**EXERCISE DIRECTIONS**
Reproduce everything in the entries from the line containing "Click the vertical" down to the line containing "tap(462, 37)", both of those lines included. Copy each line unchanged and nothing else.

----

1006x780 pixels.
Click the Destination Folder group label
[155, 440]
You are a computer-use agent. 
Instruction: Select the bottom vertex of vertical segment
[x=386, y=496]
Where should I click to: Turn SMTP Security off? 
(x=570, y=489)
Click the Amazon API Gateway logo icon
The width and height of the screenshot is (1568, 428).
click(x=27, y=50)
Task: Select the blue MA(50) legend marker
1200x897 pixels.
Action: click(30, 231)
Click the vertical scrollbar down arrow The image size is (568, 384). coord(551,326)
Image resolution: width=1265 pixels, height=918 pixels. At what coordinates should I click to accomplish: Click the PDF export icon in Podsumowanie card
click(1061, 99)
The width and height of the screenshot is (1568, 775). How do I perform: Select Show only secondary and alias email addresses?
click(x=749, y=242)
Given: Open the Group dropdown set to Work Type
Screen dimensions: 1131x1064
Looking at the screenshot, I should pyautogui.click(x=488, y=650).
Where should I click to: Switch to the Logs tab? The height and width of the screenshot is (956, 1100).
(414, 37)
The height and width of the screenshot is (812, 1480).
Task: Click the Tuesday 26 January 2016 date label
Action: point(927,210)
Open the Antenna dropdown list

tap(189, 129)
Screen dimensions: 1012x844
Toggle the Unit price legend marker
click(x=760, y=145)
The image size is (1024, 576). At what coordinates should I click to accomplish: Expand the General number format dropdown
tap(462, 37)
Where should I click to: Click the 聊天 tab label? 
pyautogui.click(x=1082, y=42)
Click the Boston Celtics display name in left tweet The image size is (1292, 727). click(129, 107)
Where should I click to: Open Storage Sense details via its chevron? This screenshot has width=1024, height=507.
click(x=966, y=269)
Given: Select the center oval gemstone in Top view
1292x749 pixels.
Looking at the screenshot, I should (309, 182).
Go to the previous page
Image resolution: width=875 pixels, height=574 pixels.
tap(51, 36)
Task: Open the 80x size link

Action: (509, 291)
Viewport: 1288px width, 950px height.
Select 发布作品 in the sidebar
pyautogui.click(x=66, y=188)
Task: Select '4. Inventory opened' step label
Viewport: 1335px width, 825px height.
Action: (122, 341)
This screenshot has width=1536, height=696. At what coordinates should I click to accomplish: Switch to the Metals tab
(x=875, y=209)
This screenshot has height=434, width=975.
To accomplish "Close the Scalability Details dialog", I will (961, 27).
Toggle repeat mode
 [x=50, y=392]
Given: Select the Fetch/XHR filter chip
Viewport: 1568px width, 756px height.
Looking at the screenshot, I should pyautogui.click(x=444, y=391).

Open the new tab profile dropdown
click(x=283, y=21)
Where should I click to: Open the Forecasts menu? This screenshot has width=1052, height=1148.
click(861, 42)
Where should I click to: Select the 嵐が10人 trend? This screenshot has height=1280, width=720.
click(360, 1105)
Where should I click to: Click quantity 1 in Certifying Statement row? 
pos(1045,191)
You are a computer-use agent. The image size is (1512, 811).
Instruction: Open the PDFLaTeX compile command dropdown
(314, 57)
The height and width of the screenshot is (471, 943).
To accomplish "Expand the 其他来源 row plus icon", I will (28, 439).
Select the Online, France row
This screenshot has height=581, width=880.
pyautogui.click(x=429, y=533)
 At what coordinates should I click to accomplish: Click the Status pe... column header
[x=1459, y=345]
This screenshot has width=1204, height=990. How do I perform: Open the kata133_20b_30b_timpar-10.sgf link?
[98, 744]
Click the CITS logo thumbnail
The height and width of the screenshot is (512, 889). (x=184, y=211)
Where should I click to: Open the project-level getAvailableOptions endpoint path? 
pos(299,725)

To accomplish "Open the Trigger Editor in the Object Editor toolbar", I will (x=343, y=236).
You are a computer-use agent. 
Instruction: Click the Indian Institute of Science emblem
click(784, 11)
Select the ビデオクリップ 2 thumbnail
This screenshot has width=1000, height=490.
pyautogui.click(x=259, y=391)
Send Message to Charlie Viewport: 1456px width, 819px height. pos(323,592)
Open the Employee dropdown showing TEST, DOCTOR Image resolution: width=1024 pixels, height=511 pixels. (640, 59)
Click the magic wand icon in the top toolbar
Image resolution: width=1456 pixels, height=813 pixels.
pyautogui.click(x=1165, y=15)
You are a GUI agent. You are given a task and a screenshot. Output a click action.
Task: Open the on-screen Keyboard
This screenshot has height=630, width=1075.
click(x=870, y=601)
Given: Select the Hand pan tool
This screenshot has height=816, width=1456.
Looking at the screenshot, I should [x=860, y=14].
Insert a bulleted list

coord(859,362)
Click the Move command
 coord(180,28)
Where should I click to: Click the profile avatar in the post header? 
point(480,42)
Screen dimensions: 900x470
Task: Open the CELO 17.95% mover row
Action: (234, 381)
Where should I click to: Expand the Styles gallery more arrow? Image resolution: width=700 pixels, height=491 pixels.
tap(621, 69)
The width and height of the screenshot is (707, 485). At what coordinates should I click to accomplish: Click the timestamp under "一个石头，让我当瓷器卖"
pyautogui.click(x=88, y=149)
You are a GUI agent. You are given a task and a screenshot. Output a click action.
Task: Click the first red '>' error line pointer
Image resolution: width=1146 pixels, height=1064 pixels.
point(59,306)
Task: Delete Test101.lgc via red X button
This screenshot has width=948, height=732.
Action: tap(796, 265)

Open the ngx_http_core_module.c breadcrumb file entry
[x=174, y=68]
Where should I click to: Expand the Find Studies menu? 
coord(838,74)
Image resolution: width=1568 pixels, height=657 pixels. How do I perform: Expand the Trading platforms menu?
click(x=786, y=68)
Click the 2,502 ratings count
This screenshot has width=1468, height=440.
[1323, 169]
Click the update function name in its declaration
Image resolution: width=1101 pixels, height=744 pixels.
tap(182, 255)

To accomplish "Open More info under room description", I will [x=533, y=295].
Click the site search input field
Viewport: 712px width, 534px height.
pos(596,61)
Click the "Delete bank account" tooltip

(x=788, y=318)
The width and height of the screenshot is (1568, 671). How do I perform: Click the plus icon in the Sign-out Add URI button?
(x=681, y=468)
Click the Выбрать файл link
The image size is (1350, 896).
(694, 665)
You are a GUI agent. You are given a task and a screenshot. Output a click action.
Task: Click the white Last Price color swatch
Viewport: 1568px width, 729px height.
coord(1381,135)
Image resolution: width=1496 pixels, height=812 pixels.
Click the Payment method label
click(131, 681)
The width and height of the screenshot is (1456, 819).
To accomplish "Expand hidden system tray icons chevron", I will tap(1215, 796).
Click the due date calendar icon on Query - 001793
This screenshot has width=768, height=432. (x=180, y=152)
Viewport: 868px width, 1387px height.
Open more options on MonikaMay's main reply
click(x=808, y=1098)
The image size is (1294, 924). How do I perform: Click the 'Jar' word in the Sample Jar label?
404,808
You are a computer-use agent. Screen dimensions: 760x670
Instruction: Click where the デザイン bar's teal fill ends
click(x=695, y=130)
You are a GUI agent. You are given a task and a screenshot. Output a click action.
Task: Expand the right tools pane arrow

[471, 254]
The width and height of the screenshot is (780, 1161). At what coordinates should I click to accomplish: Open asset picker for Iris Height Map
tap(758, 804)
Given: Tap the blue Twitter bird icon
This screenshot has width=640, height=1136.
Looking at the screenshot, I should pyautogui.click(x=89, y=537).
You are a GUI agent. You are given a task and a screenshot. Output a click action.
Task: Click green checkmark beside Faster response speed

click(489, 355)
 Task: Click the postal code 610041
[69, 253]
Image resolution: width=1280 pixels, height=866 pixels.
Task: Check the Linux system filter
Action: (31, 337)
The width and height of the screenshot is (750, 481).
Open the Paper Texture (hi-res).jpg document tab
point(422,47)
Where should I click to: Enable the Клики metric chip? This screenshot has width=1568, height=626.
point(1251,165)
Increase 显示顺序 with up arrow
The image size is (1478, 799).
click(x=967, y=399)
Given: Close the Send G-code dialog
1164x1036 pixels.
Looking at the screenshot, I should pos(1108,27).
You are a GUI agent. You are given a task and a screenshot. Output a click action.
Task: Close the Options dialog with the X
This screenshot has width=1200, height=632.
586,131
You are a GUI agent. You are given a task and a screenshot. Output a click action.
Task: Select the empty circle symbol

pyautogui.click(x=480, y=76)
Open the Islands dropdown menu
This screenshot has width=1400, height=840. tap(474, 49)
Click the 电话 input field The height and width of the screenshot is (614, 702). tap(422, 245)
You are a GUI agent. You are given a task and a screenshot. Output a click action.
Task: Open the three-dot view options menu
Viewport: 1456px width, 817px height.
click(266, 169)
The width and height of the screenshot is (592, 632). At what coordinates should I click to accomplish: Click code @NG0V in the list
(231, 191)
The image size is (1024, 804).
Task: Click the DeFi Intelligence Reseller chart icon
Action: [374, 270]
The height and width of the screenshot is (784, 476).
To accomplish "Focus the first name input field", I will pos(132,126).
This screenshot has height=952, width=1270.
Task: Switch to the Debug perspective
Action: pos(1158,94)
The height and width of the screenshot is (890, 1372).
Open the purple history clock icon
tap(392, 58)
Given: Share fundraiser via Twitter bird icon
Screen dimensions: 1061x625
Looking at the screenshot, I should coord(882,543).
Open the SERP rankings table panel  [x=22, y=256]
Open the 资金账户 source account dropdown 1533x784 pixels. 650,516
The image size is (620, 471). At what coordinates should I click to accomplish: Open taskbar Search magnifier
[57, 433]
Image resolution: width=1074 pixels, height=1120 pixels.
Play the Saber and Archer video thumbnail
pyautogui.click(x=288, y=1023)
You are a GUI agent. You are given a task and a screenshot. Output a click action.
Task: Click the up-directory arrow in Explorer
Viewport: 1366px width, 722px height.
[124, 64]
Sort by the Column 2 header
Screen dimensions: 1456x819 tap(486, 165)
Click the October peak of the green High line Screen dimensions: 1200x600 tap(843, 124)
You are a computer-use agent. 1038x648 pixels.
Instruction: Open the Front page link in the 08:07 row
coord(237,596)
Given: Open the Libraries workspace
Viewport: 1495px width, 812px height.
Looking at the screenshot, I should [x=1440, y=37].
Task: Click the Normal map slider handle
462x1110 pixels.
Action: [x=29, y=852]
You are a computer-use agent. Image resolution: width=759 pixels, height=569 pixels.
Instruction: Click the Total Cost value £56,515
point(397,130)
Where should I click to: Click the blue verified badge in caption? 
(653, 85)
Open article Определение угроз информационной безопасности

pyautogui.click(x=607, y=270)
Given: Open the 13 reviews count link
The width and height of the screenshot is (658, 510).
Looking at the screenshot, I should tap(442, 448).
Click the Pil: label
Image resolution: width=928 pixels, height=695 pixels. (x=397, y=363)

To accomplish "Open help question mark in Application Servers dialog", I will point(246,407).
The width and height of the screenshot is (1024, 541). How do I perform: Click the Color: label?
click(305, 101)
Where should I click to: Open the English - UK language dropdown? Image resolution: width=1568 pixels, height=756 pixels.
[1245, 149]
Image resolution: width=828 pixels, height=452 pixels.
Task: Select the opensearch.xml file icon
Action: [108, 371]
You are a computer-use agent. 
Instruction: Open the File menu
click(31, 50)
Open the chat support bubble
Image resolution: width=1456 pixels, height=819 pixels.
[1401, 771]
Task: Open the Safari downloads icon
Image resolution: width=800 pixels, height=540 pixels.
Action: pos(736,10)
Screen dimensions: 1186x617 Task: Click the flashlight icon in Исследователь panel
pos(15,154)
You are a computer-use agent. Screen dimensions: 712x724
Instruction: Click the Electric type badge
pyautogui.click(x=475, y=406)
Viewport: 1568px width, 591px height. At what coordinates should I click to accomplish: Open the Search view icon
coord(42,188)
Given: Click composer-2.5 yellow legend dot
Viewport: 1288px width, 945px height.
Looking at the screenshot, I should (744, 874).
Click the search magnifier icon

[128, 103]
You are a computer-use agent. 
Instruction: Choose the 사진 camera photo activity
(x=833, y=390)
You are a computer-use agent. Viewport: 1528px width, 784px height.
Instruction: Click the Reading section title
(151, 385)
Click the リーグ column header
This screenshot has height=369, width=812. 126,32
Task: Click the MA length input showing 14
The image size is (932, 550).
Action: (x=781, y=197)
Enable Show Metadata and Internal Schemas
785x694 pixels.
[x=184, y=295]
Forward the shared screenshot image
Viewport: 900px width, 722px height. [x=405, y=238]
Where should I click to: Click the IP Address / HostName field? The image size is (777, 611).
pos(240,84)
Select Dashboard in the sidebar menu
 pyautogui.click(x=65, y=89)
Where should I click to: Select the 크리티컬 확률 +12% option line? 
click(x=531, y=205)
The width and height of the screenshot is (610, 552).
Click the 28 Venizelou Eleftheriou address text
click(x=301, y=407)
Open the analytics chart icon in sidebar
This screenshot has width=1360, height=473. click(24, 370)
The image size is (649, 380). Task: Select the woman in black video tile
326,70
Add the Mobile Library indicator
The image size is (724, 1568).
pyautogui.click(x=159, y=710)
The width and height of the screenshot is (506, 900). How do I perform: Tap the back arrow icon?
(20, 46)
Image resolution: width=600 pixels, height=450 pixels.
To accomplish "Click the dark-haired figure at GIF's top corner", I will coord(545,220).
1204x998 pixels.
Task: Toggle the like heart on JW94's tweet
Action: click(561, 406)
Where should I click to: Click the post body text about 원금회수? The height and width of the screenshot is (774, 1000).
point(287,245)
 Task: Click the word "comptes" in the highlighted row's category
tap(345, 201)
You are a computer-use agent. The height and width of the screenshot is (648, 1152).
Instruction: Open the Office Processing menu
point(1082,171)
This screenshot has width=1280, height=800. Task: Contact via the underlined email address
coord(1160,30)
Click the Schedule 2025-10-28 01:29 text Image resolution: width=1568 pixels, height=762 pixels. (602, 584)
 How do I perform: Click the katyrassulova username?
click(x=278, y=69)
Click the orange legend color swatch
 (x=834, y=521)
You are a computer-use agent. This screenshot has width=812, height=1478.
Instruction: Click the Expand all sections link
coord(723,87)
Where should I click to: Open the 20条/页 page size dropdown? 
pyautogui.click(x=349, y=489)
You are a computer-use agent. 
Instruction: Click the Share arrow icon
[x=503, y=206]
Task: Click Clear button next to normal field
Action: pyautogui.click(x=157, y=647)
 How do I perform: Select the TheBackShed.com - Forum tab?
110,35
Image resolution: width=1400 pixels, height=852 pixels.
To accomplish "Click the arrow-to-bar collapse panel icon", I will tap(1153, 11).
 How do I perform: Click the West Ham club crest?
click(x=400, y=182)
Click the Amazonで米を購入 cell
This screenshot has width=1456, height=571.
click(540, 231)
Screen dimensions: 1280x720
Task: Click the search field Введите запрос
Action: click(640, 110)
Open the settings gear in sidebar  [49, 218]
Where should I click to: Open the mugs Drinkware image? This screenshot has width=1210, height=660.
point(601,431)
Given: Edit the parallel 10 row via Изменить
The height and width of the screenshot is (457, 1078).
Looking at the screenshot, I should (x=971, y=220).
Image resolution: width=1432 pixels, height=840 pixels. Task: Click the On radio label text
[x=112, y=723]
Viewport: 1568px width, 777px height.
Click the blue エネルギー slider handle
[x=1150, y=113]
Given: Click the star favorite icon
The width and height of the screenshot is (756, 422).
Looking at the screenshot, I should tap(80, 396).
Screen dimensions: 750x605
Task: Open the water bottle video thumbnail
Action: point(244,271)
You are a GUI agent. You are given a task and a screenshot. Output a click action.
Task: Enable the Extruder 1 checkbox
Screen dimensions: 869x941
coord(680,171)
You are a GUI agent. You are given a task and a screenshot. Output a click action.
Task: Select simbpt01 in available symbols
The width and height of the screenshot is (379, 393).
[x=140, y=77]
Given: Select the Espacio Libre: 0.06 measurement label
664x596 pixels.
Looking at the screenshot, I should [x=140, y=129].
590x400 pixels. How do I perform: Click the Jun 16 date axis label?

----

**RESPONSE**
Click the vertical scrollbar down arrow The image size is (568, 384). coord(551,326)
Image resolution: width=1265 pixels, height=918 pixels. At what coordinates should I click to accomplish: Click the PDF export icon in Podsumowanie card
click(1061, 99)
The width and height of the screenshot is (1568, 775). How do I perform: Select Show only secondary and alias email addresses?
click(x=749, y=242)
Given: Open the Group dropdown set to Work Type
Screen dimensions: 1131x1064
Looking at the screenshot, I should pyautogui.click(x=488, y=650).
Where should I click to: Switch to the Logs tab? The height and width of the screenshot is (956, 1100).
(414, 37)
The height and width of the screenshot is (812, 1480).
Task: Click the Tuesday 26 January 2016 date label
Action: point(927,210)
Open the Antenna dropdown list

tap(189, 129)
Screen dimensions: 1012x844
Toggle the Unit price legend marker
click(x=760, y=145)
The image size is (1024, 576). At what coordinates should I click to accomplish: Expand the General number format dropdown
tap(462, 37)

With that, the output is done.